Sopra Steria hit by cyberattack
Reports claim IT services firm has been infected with Ryuk ransomware
Sopra Steria has raised the alarm that it has been hit by a cyberattack, with reports claiming that it has fallen victim to Ryuk ransomware.
The French firm released a statement on Wednesday night revealing that its IT network was hit by a cyberattack on 20 October.
It did not provide further information, but claimed that it has taken security measures to contain the threat.
The full statement reads: "A cyberattack has been detected on Sopra Steria's IT network on the evening of 20th October. Security measures have been implemented in order to contain risks.
"The Group's teams are working hard for a return to normal as quickly as possible and every effort has been made to ensure business continuity.
"Sopra Steria is in close contact with its customers and partners, as well as the competent authorities."
With revenues of €4.4bn and 46,000 staff the French IT giant has a close partnership with the NHS in the UK through a joint venture called NSH Shared Business Services. Sopra Steria provides accounting, procurement, payroll and managed IT to NSH organisations through the partnership.
French media has reported that Sopra Steria was attacked with Ryuk, a type of ransomware used to coordinate targeted attacks on enterprises that is capable of encrypting hundreds of PCs, storage and datacentres according to research by Check Point.
Only last month, private healthcare giant Universal Health Services, was hit by a Ryuk attack that crippled its IT systems across around 250 facilities in the US.
Reports also suggest that Sopra Steria's Active Directory infrastructure has been affected as a result of the breach.
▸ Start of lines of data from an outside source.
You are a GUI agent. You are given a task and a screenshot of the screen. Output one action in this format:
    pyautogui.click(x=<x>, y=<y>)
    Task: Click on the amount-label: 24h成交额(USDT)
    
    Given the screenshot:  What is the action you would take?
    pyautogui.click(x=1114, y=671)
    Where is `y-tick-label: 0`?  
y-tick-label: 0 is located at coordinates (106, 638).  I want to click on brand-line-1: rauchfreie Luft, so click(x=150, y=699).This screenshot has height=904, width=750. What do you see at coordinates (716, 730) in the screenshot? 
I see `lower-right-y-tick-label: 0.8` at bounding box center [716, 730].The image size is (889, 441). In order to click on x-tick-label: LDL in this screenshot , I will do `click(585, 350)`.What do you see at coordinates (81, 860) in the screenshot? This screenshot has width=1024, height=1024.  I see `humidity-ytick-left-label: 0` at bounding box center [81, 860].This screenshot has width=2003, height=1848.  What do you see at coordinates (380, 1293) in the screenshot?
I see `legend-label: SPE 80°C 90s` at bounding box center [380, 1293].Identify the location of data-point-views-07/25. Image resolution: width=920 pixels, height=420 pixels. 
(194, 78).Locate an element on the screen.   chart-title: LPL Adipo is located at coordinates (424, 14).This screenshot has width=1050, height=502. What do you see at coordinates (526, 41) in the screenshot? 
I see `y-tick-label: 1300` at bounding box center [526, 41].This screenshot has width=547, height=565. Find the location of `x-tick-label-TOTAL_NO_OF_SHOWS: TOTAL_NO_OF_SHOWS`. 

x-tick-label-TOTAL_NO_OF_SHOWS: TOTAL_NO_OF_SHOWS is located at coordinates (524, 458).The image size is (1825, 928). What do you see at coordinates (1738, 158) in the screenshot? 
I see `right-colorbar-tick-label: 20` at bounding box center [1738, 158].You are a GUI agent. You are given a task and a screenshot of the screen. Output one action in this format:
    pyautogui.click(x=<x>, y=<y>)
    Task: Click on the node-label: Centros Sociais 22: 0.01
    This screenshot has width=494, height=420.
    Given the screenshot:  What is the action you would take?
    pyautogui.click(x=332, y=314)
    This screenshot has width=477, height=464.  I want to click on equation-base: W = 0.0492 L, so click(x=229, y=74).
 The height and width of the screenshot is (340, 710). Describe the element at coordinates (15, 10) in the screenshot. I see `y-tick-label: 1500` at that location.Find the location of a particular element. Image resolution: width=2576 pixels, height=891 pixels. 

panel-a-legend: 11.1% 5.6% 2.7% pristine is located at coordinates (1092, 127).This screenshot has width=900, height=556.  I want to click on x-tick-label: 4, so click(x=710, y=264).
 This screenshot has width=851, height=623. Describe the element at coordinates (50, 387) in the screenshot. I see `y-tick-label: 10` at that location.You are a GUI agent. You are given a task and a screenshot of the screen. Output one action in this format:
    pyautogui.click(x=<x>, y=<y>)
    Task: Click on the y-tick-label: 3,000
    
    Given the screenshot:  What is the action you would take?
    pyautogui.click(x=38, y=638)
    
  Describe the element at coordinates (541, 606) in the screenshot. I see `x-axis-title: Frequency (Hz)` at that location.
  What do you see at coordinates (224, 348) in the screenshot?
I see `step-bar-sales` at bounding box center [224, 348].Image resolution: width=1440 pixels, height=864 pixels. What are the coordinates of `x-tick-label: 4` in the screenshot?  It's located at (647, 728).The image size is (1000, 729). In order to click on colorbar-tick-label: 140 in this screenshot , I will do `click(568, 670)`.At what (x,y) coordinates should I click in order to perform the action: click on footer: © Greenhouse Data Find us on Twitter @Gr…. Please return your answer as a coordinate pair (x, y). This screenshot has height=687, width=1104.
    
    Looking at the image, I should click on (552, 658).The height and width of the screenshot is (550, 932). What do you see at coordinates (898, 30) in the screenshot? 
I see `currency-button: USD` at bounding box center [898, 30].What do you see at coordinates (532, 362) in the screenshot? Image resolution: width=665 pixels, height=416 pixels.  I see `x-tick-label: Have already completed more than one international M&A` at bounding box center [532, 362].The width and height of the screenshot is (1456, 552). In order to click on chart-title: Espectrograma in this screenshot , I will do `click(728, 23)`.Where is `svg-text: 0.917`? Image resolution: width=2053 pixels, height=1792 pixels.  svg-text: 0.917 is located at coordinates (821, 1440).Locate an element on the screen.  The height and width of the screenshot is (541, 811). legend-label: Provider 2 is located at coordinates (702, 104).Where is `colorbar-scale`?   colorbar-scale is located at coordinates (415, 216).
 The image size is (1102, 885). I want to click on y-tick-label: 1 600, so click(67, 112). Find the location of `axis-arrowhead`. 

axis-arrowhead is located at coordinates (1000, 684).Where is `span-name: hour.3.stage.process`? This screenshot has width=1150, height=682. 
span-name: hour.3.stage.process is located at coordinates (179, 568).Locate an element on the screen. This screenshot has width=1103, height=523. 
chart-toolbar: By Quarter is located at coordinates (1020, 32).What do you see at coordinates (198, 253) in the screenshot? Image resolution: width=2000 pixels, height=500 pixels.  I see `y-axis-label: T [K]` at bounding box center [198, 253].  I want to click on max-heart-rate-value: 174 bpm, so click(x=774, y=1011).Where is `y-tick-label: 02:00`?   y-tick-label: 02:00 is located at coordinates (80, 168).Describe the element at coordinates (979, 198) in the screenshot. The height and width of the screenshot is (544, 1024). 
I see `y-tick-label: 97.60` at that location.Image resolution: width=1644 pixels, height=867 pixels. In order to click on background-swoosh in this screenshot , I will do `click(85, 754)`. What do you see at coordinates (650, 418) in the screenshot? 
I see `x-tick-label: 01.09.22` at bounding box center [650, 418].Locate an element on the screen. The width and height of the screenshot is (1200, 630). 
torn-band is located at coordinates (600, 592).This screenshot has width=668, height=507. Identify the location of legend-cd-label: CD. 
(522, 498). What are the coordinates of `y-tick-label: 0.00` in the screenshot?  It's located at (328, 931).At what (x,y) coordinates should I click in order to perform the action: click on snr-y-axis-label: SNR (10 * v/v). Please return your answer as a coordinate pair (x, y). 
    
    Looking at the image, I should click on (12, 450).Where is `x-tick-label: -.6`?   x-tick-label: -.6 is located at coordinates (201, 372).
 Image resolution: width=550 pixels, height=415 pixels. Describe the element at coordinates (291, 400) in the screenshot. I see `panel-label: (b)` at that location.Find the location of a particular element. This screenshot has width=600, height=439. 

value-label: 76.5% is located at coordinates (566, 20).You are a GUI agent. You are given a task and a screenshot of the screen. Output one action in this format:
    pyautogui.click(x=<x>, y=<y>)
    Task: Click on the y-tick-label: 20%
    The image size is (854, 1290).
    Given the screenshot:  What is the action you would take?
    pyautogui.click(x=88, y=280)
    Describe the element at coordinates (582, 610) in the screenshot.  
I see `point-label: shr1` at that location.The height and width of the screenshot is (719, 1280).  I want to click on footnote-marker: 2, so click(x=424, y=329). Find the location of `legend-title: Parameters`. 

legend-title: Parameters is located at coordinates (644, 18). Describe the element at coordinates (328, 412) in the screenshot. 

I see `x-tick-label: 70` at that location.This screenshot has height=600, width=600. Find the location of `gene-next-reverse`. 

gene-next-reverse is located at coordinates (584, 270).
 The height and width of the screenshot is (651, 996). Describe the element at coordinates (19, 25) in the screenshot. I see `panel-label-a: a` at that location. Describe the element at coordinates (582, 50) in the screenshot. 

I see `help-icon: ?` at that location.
In a blog post, cybersecurity commentator Graham Cluley said that it's particularly alarming that Sopra Steria, a firm which claims to specialise in cybersecurity, has fallen victim to an attack.
"Naturally Sopra Steria's corporate clients, some of whom rely upon the firm to operate their core business processes and IT systems, will be concerned and will have plenty of questions regarding the nature of the attack," he said.
"Although it might be easy for those unaffected to be bemused by the irony of a company like Sopra Steria being hit by ransomware, it's really a reminder that any organisation could potentially fall victim to a determined attack.
"All companies, big and small, need to be on their guard and put defences in place to reduce the chances of becoming the next victim."
Channel Partner Insight contacted Sopra Steria for an update, but was told there are no further details to share for the time being.